The Experts' Guide to Life at Home
Samantha Ettus. Crown, $19.95 (352p) ISBN 0-307-23756-7
Ettus (The Experts' Guide to 100 Things Everyone Should Know How to Do) bases her book on a theme similar to that of Real Simple, that lovely magazine about streamlining your life. Each chapter unfolds as a series of mini-essays on the home life by experts, with the COO of a pest control company teaching how to prevent household pests, a field editor for Audubon explaining how to select and use a birdfeeder, Dr. Joy Browne offering suggestions for learning how to compromise, pediatrics professor Harvey Karp instructing on how to discipline your children, etc. The pieces are compact, and most have at least one 'take-away,' so it's easy to pick the book up, read for five minutes and glean some useful bit of info. On the downside, a few areas beg for a more in-depth explanation, and the vast array of advice covered means that there are some odd juxtapositions (e.g., 'increase your energy' is followed by 'secure a mortgage'). Still, few books can manage to instruct readers on selecting window treatments, making time for yourself and hosting a dinner party with such streamlined simplicity.
17 line drawings. (Nov.)
The Experts' Guide to 100 Things Everyone Should Know How to Do
Samantha Ettus. Crown, $19.95
When it comes to changing a tire, scrambling eggs, telling a joke or doing laundry, Ettus is no expert. (She's just the president of a brand-management firm.) But for this guide, she tracked down people who are, and asked their advice on everyday tasks.
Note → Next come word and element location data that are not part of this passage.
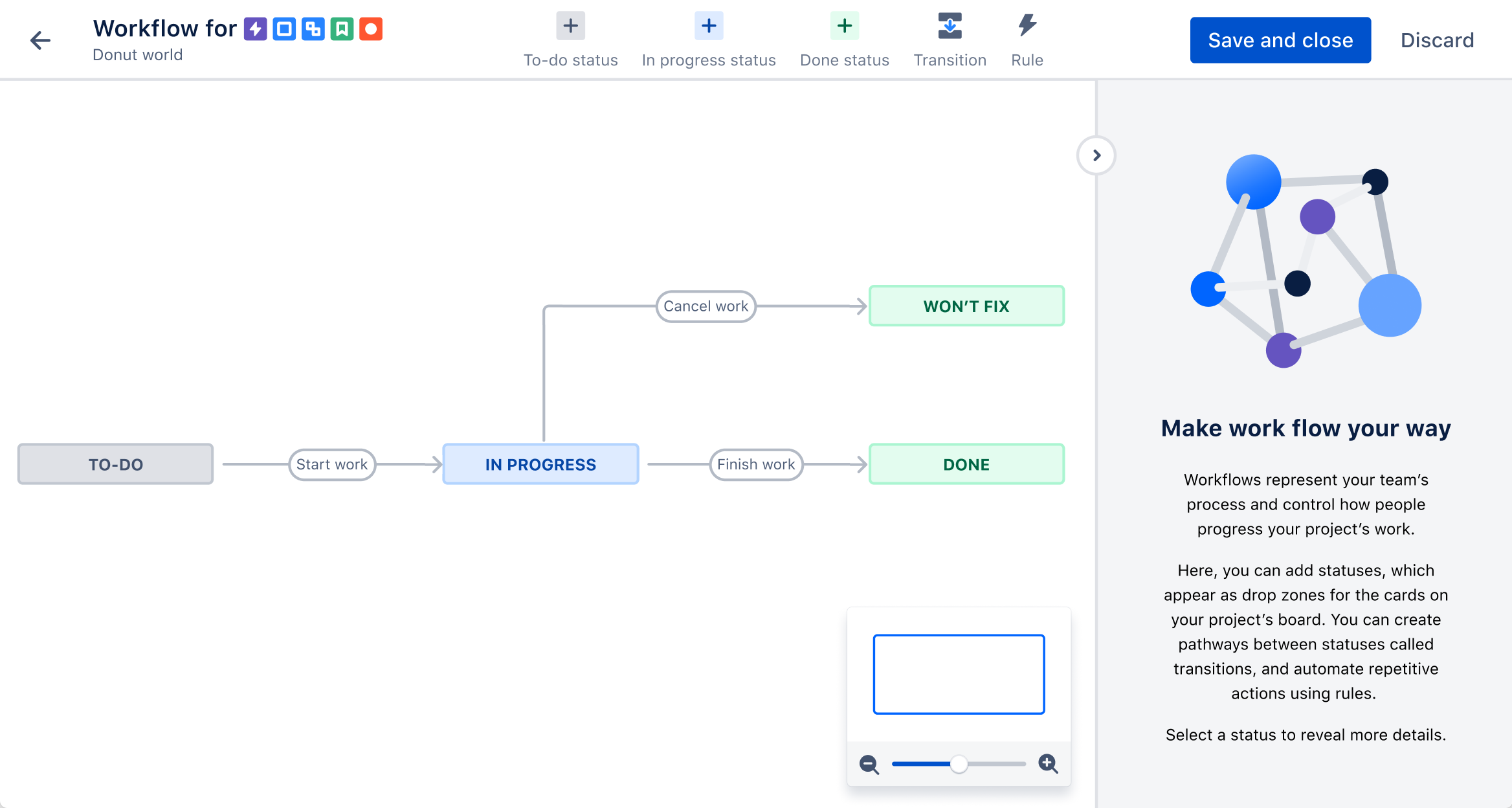
Task: Click the Done status add icon
Action: pyautogui.click(x=844, y=26)
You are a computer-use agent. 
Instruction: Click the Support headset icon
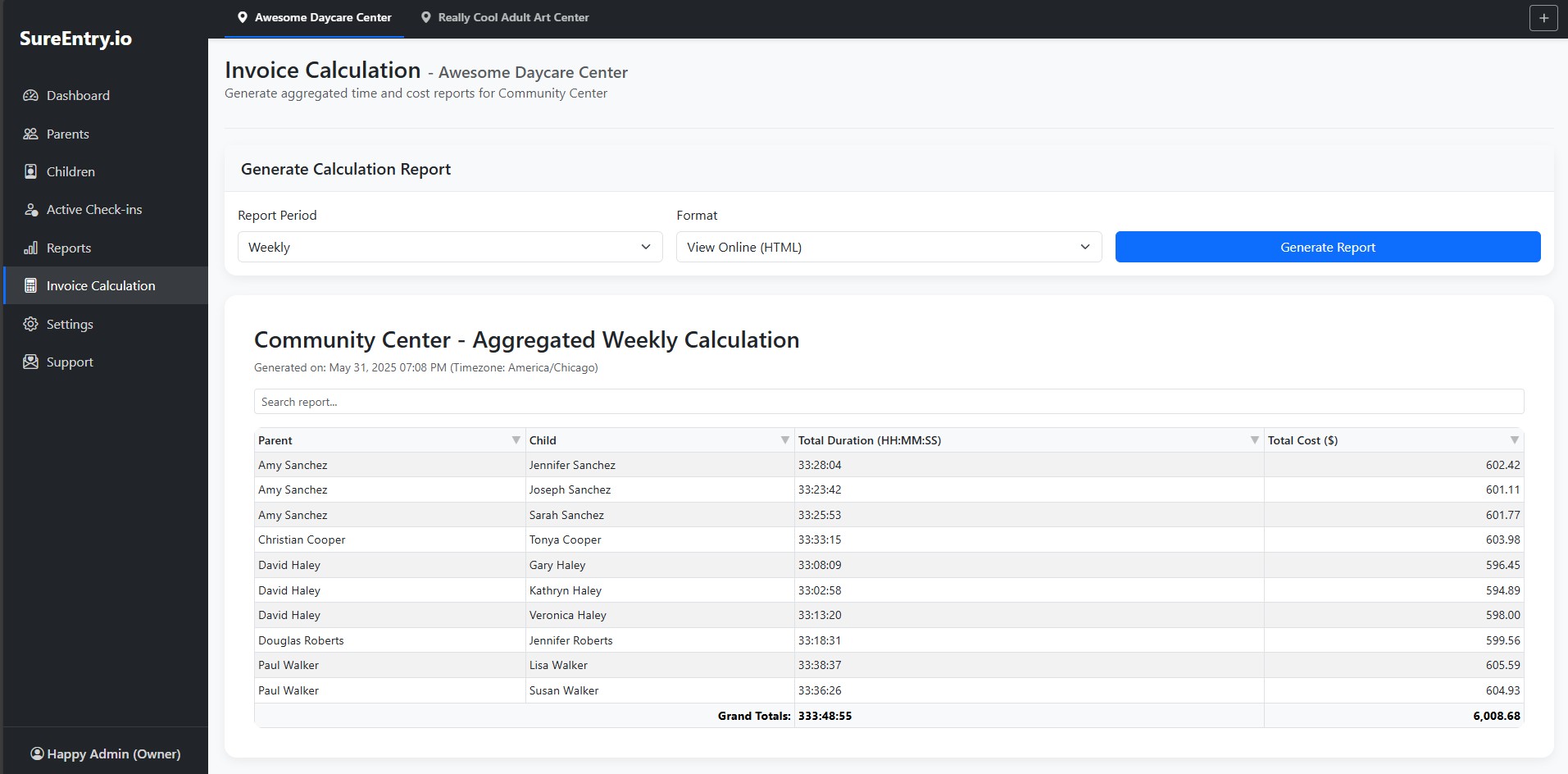click(30, 362)
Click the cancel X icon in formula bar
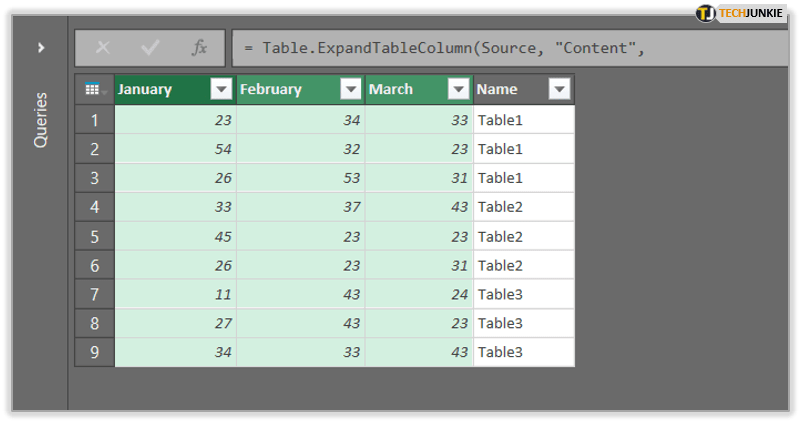This screenshot has width=801, height=423. point(103,47)
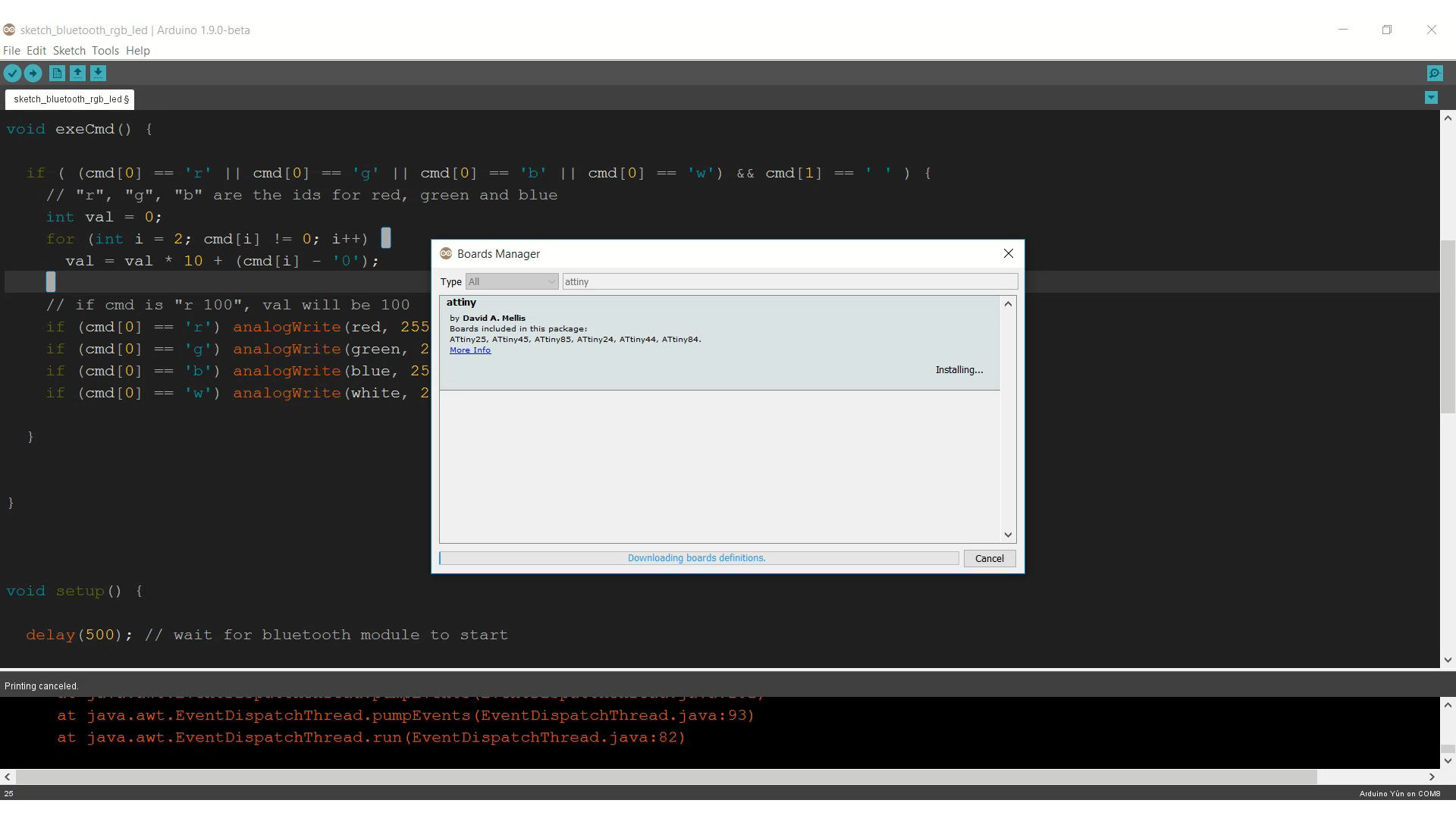The image size is (1456, 819).
Task: Click the Open sketch icon
Action: [77, 74]
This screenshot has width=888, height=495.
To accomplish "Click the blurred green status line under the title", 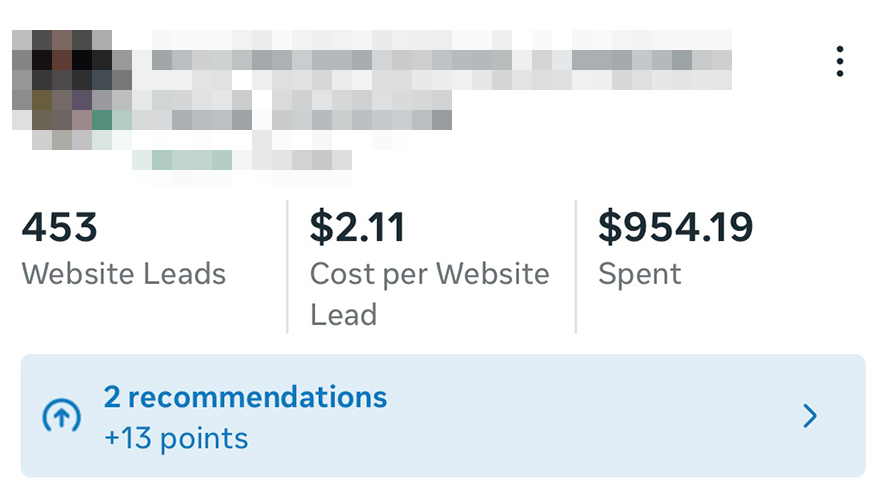I will coord(190,160).
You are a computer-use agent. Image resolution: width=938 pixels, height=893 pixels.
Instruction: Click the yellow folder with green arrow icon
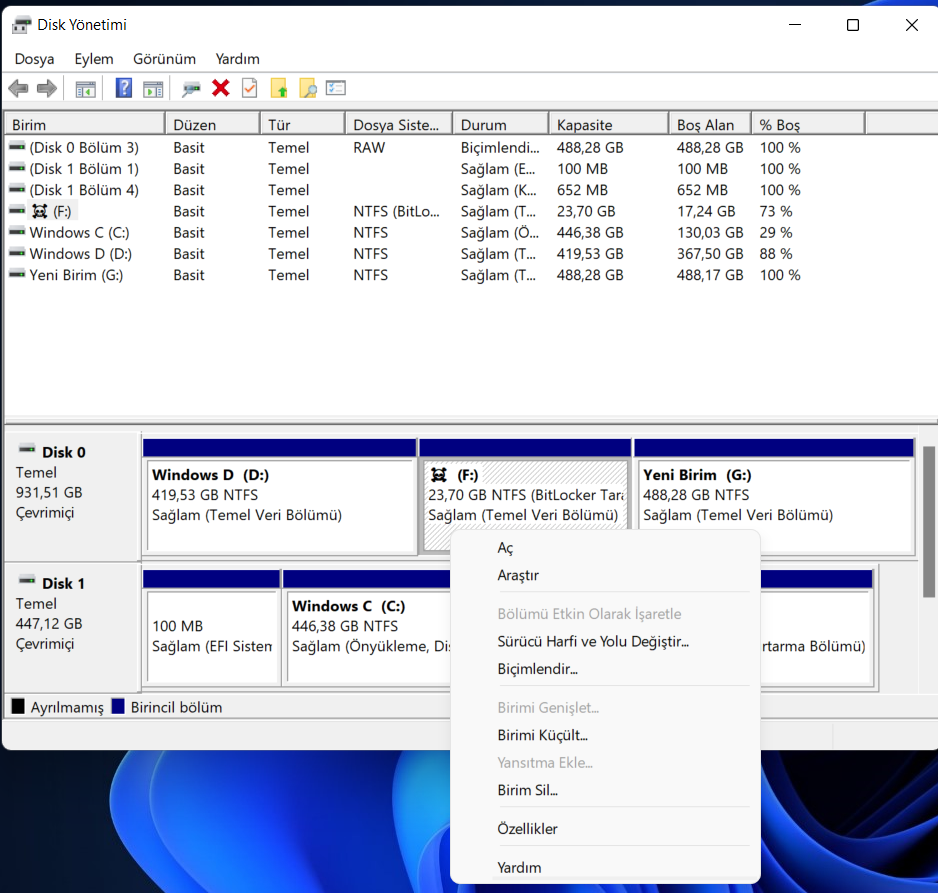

So former White House social secretary Letitia Baldrige explains how to shake hands; make-up guru Bobbi Brown teaches how to apply lipstick; New York Times Company chairman Arthur Sulzberger Jr. gives tips on reading a newspaper; and three-time U.S. Open winner Jennifer Capriati instructs readers on hitting a tennis ball.
For better or for worse, Ettus seems to have allowed each contributor to insert some personality into his or her offering. Accordingly, the explanation on how to make a bed, from Tracey R. Henderson, the Holiday Inn Select Executive Housekeeper of the Year 2003, ends with a hokey "Show someone else the job you've done so that they can pat you on the back," while the lesson on tying a bow tie, from Tucker Carlson, co-host of CNN's Crossfire and an avid bow tie enthusiast, concludes, "Consider whether you really want to do this.... When you wear a bow tie, people will make assumptions about you." The result is a guide that's alternately lighthearted and serious, a coffee-table book of the most practical sort. 30 line drawings.